Após conquistar 40,40% dos votos válidos no primeiro turno, Sartori disse na entrevista coletiva após a confirmação do resultado que já tem ideia de alianças para o segundo turno, mas evitou citar nomes de candidatos ou partidos para não “prejudicar o entendimento”. O peemedebista, porém, afirmou que está aberto ao diálogo com todos os partidos.

 

“A gente é pobre, mas não é orgulhoso.

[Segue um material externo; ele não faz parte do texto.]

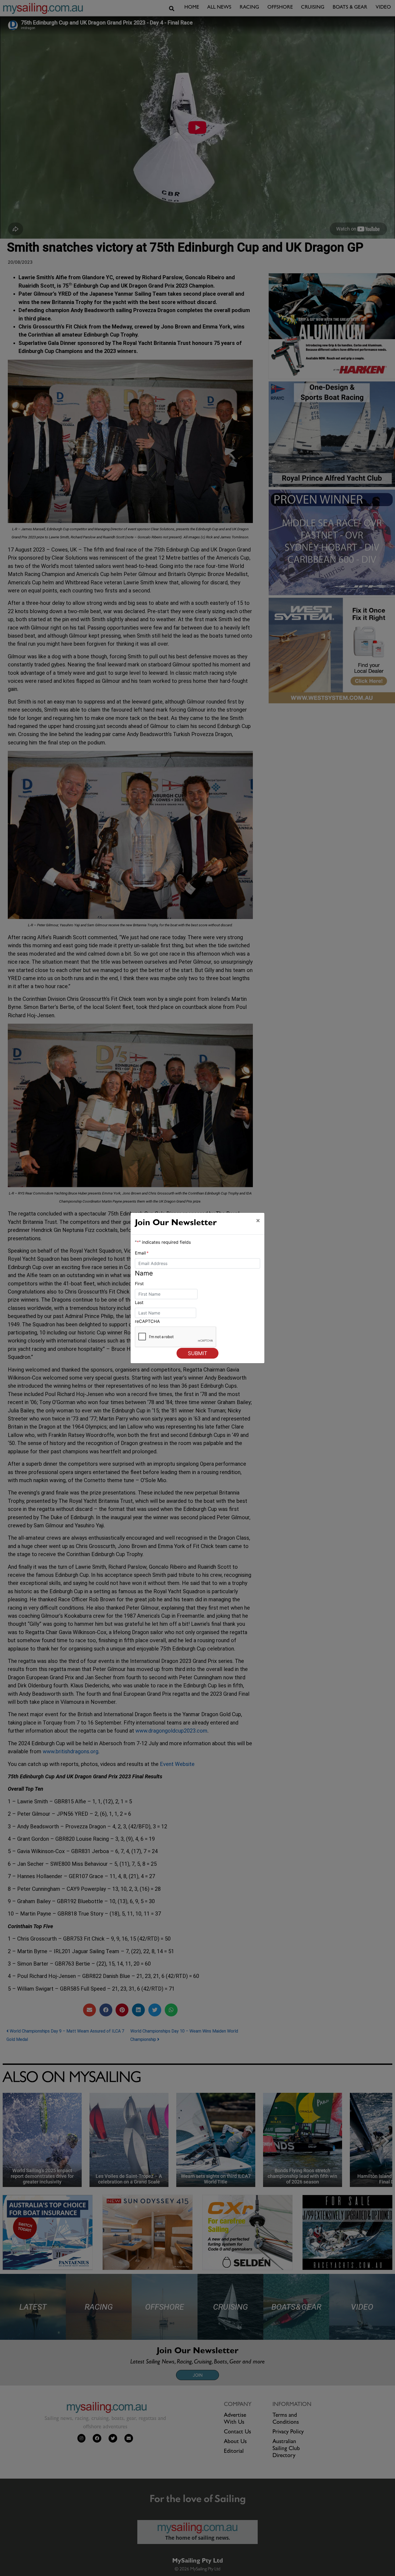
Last (139, 1302)
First (139, 1283)
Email (142, 1253)
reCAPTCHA (147, 1321)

A gente aceita a ajuda de todo mundo. Mas isso vai ser discutido com todos os partidos da coligação. Ninguém está autorizado a falar sobre o amanhã”, afirmou o candidato, que apoiou a candidatura de Marina Silva (PSB) à Presidência. Sartori disse também que vai manter a postura de sua campanha no primeiro turno, sem ataques ao candidato adversário, e que a partir desta segunda-feira, 6, vai iniciar as conversas em busca de apoio, tanto em nível estadual quanto em nível nacional.

 

Tarso Genro, que obteve 32,57% dos votos, disse que o primeiro partido que vai procurar para uma possível aliança é o PDT. Na avaliação do candidato à reeleição, a eleição de Lasier Martins ao Senado, superando o petista Olívio Dutra em uma disputa voto a voto, não deve dificultar essa aproximação.

 

“Vou pedir que minha direção procure o PDT. É um partido que militou no nosso governo e é do nosso campo. É nossa obrigação, independente das divergências internas”, disse Tarso. “Se o PDT transformou Lasier em um líder do partido, isso vai dificultar. Mas acho que o PDT não vai se colocar nessa posição”, acrescentou.

 

O petista não descartou nem um possível aliança com o PP, mas adiantou que não espera contar com o apoio dos progressistas após o confronto direto que travou com a senadora Ana Amélia Lemos durante a campanha no primeiro turno. Antes líder nas pesquisas, a progressista ficou em terceiro lugar, com 21,79% dos votos.